On Taking Your Kids to the 9/11 Memorials

We live 50 miles outside D.C., but we haven’t gone to the Pentagon Memorial yet. Our oldest daughter lives in NYC, but we haven’t been to Ground Zero with her siblings. I am a founding donor for the Flight 93 Memorial in Shanksville, but we haven’t made the trek there either. This piece by Judy Berna from Wired has strengthened my resolve that we need to rectify this sooner rather than later.

Our children have seen all three crash sites from 9/11 and have clear memories of seeing the bombing site in Oklahoma City. It’s not that we have a morbid fascination with tragedy. I take my children to these sites so they can feel history. I spent my childhood reading history in books and never really connecting it to the outside world. My husband and I wanted our children to hear about something that happened in our country and say, “I know about that. I saw that monument. I stood by that fountain. I rubbed a name off that long black wall. I gazed over that field with my family. I know about that.”

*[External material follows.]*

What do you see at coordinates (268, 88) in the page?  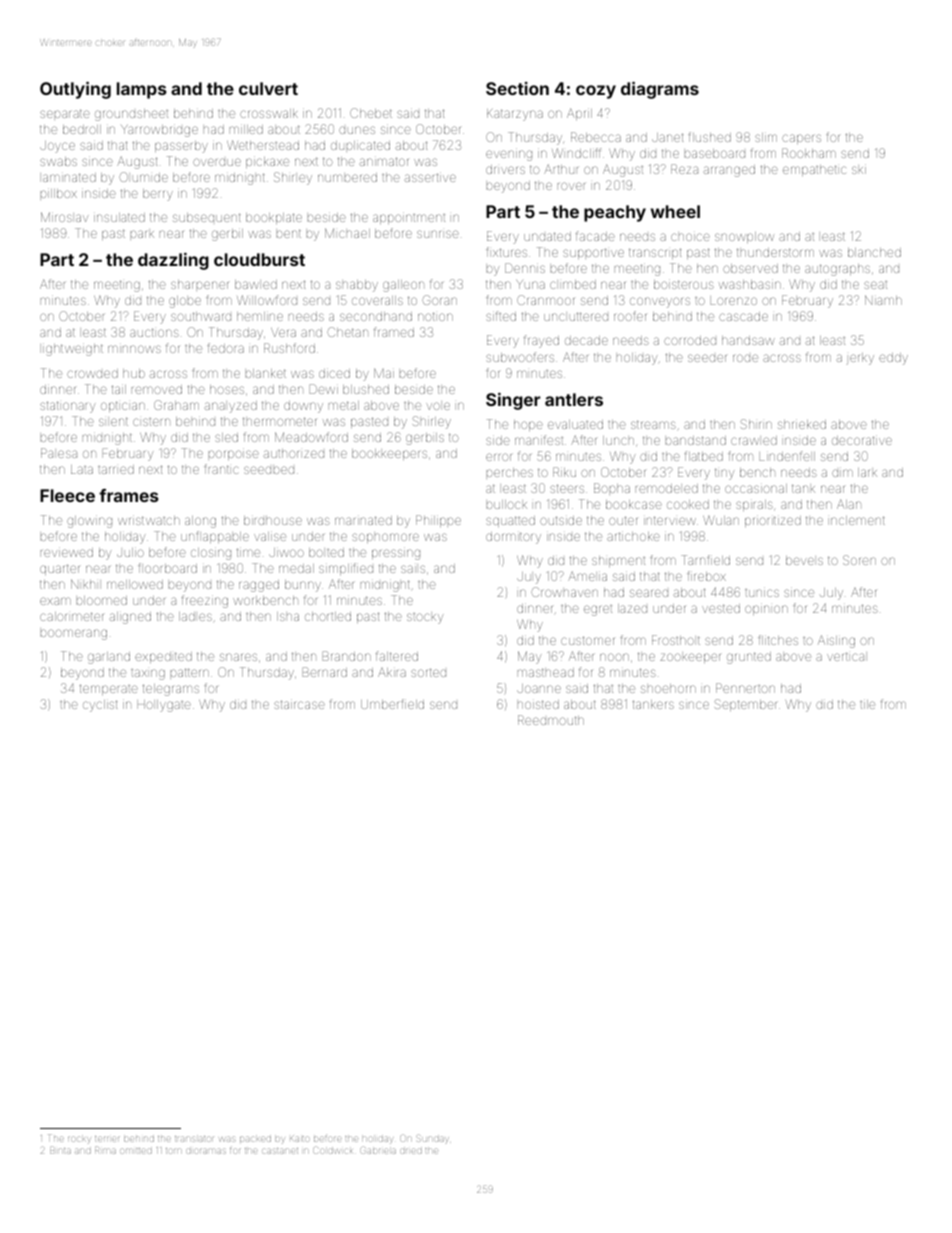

…It’s important that we remember. Not to dredge up the horrible acts that caused our grief. But to never forget the people whose lives were cut short, and the families whose dinner tables will never again be complete. Don’t forget to tell your children the stories, this week, and for years to come. It’s their history too. Take them to the walls. Walk them through the gardens. Let them touch the cold steel monuments. They need to understand how important it is, how incredibly important it is, that we never forget. And that through all tragedy, life goes on.

 

 

Judy Berna’s husband with three of their children at the field in Shanksville.